STANDARD: Das hilft wohl jetzt. Bald nach Ihrem Einstieg kamen Corona und die Lieferkettenprobleme. Hat sich das beruhigt?

Grabner-Urkauf: Uns gehen immer noch einige Teile ab, zum Beispiel Bremsen oder Naben. Aber wir können produzieren und müssen nicht jeden Tag Angst haben, dass wir nächste Woche stillstehen.

STANDARD: Und wenn nun ein Gasstopp kommt?

Grabner-Urkauf: Das ist ein Geheimnis, keiner weiß es. Gas brauchen wir in erster Linie zum Lackieren. Käme tatsächlich kein Gas, hätten wir kurzfristig Probleme. Wir haben eine zweite Lackierhalle gebaut, aber die Maschinen sind noch nicht gekauft, weil der Krieg in der Ukraine ausgebrochen ist. Da müssen wir auch flexibel reagieren, damit wir die Produktion überhaupt aufrechterhalten können.

STANDARD: Die Energiekosten sind galoppiert. Wie gehen Sie damit um?

Grabner-Urkauf: Die Energierechnung hat sich versechsfacht. Wir haben jetzt bei allen neuen Hallen Photovoltaik und Wärmepumpen. Das haben wir schon vor zwei Jahren geplant. Für die Lackiererei wird uns das nicht helfen. Wir produzieren jetzt für den Ernstfall vor. Für eine Prozesswärme haben wir viele Optionen durchgedacht, zum Beispiel LNG (Flüssiggas).

STANDARD: Transportkosten, Teile, Rohstoffe, alles wurde teurer. Konnten Sie das weitergeben?

Ihre Mutter Carol Urkauf-Chen (rechts) kam der Liebe zu Hermann Urkauf wegen aus Taiwan nach Österreich. Die einst marode Firma hat sie im Alleingang gerettet.

Grabner-Urkauf: Wir haben genau auf die Kosten geschaut. Die Containerpreise fallen seit einigen Wochen sehr stark, andererseits verteuert der gefallene Euro den Einkauf aus dem Ausland. Bis jetzt schaut es aber gut aus. Je nach Modell sind die Preise für unsere Fahrräder um fünf bis acht Prozent gestiegen.
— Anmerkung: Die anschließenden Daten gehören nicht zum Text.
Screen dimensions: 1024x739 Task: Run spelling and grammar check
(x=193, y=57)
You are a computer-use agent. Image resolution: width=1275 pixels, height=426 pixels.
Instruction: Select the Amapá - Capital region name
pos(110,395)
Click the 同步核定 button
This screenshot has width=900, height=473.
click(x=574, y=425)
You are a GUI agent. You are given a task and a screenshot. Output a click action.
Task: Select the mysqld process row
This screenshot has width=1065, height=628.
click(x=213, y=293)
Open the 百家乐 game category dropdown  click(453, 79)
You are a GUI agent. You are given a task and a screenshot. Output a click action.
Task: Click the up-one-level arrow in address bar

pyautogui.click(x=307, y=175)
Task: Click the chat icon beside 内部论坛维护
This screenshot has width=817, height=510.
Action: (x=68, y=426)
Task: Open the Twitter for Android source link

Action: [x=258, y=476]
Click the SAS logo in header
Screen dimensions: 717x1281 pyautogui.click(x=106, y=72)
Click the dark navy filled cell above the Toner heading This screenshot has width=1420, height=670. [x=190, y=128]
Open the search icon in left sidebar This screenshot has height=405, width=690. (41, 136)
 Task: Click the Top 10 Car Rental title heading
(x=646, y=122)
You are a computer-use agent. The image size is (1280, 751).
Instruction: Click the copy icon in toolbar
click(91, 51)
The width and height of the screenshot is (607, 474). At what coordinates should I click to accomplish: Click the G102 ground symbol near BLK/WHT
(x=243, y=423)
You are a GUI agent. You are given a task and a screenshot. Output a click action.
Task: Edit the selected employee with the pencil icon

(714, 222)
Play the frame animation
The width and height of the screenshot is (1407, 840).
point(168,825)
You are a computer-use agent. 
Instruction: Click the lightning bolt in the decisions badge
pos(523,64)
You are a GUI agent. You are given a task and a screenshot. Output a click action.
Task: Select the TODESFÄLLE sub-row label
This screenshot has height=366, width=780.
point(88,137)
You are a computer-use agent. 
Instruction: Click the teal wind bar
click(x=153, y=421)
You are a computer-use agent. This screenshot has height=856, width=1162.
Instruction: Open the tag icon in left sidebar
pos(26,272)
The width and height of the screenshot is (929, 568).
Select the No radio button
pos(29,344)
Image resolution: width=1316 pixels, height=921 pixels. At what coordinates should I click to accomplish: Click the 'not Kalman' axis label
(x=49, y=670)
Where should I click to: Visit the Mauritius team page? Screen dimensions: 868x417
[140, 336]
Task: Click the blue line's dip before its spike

STANDARD: Die hohen Benzinpreise werden dem Fahrrad auch nicht schaden. Dann sind Sie nach der Corona-Krise wieder Krisengewinner, oder?

Grabner-Urkauf: Kann man so sagen. Aber wir hatten schon vor Corona gute Verkaufszahlen und immer auf ein vernünftiges Wachstum gesetzt. Während Corona gab es Unternehmen, die wollten das Wachstum verdoppeln. Wir nicht. Wir können nicht von einem Tag auf den anderen unsere Produktion verdreifachen.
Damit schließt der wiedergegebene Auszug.